Actividad:
Resume la carta en dos oraciones.

Mi querida Marta:
Las temperaturas de Santiago de Compostela son agradables, en comparación con la
canícula matritense. Mis pies apenas se han resentido, y duermen plácidamente bajo la
mesa de la terraza de un bar en la “rúa de no-sé- qué”. Ingiero un refresco en el que han
naufragado dos hielos y una rodaja de limón. Este refrigerio se ha convertido en un
elixir, tras varios días de arduo peregrinaje cenobita. Cada gota de esta bebida sabe a
satisfacción y a victoria. Mientras escribo, reproduzco en mi mente mi triunfal entrada
en la Praza do Obradoiro. En los soportales que comunican con la catedral, una pareja
de gaiteros entonó una melodía dulce y tradicional, que se me antojó como la banda
sonora que acompaña a una conquista. Sin embargo, el camino nos vuelve a dar otra
lección: no todo lo que deseamos tiene por qué cumplirse. En la conocida plaza, nos
aguarda un concierto de música, que prohíbe postrarnos, rendidos, ante los portones del
templo. No contento con esto, el sino nos esboza un Pórtico de la Gloria enfundado por
verdes andamios.
Antes de arribar a la capital gallega, las travesías del Camino —o Camiño— reflejan
nuestras pequeñeces y nuestras limitaciones. Te prometí, amiga mía, que un día tendría
que escribir de los miedos; y hoy es el día. Durante las etapas, gustaba de caminar una
hora en silencio, sin más compañía que yo mismo, y la lejanía del resto de peregrinos.

Datos registrados:
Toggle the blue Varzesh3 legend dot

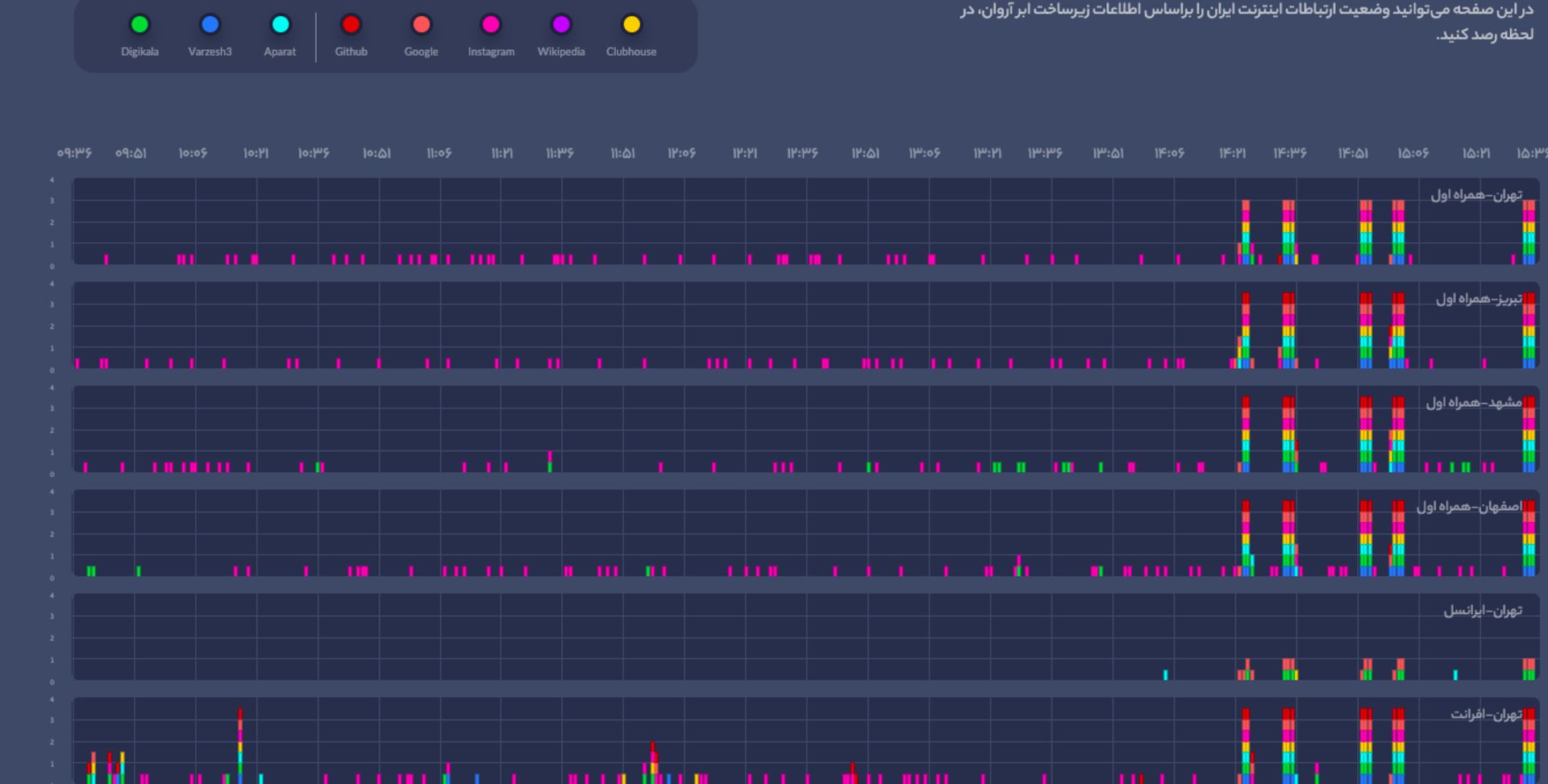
--
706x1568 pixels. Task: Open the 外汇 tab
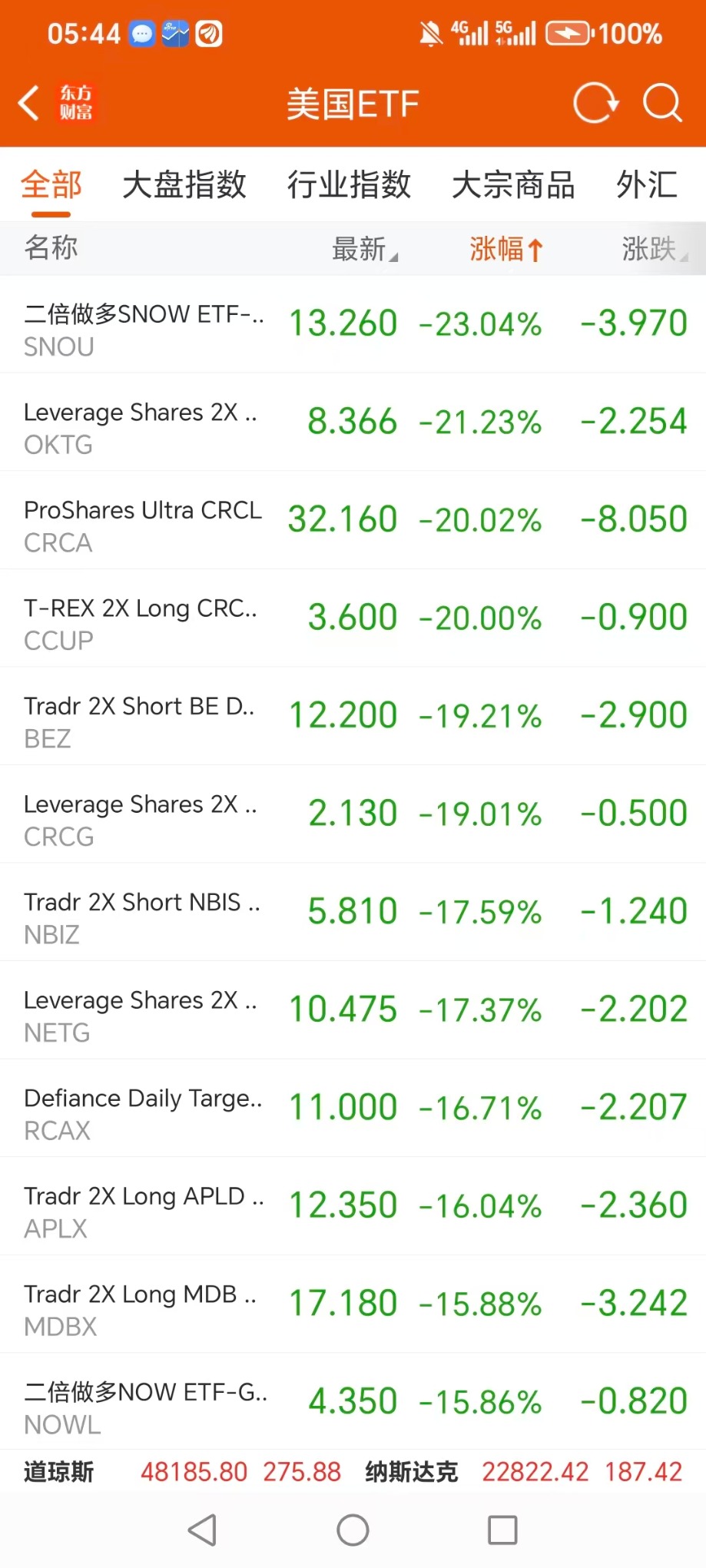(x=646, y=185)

Respuesta:
Desde la terraza de un bar de Santiago de Compostela, quien escribe le cuenta a Marta que disfruta de un refresco tras varios días de peregrinaje y recuerda su entrada en la Praza do Obradoiro con la música de dos gaiteros. Añade que un concierto en la plaza impidió postrarse ante el templo y que el Pórtico de la Gloria estaba cubierto de andamios, y anuncia que hoy le toca escribir sobre los miedos, recordando que en las etapas le gustaba caminar una hora en silencio.